To make JAAS authorization take place, granting access control permissions based not just on what code is running but also on who is running it, the following is required:

  • The user must be authenticated, as described in the Login Context section.
  • The Subject that is the result of authentication must be associated with an access control context, as described in the Subject section.
  • Principal-based entries must be configured in the security policy, as described in the following section.

The Policy abstract class and the authorization-specific classes AuthPermission and PrivateCredentialPermission are described in the following sections.

Policy

The java.security.Policy class is an abstract class for representing the system-wide access control policy. The Policy API was upgraded in the J2SDK, v 1.4 to support Principal-based queries.

As a default, the J2SDK provides a file-based subclass implementation, which was upgraded to support Principal-based grant entries in policy files.

Policy files and the structure of entries within them are described in Default Policy Implementation and Policy File Syntax.

AuthPermission

The javax.security.auth.AuthPermission class encapsulates the basic permissions required for JAAS. An AuthPermission contains a name (also referred to as a "target name") but no actions list; you either have the named permission or you don't.

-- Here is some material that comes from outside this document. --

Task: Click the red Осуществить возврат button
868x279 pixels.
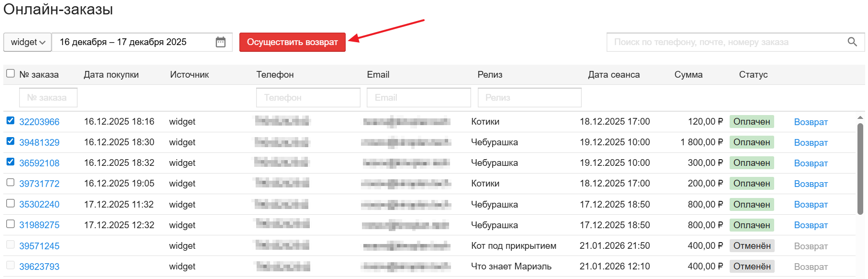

In addition to its inherited methods (from the java.security.Permissionclass), an AuthPermission has two public constructors:

public AuthPermission(String name);
    public AuthPermission(String name, String actions);

The first constructor creates a new AuthPermission with the specified name. The second constructor also creates a new AuthPermission object with the specified name, but has an additional actions argument which is currently unused and should be null. This constructor exists solely for the Policy object to instantiate new Permission objects. For most other code, the first constructor is appropriate.

Currently the AuthPermission object is used to guard access to the Policy, Subject, LoginContext, and Configuration objects. Please refer to the AuthPermission javadocs for the list of valid names that are supported.

Private Credential Permission

The javax.security.auth.PrivateCredentialPermission class protects access to a Subject's private credentials and provides one public constructor:

public PrivateCredentialPermission(String name, String actions);
Please refer to the PrivateCredentialPermission javadocs for more detailed information on this class.